* **WHAT TO DO**
Repeat only the lines from the one holding "Click the topmost" down to the last line of the listing below, including both of those lines.

* **THE DATA**

_ _ _ _ _ _ _

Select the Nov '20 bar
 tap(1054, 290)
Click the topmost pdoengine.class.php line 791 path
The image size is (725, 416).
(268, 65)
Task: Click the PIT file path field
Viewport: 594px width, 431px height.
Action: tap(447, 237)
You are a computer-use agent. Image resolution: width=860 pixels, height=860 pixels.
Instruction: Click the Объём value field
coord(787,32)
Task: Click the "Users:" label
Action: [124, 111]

_ _ _ _ _ _ _

* **PROBLEM SOLUTION**
Click the topmost pdoengine.class.php line 791 path
The image size is (725, 416).
(268, 65)
Task: Click the PIT file path field
Viewport: 594px width, 431px height.
Action: tap(447, 237)
You are a computer-use agent. Image resolution: width=860 pixels, height=860 pixels.
Instruction: Click the Объём value field
coord(787,32)
Task: Click the "Users:" label
Action: [124, 111]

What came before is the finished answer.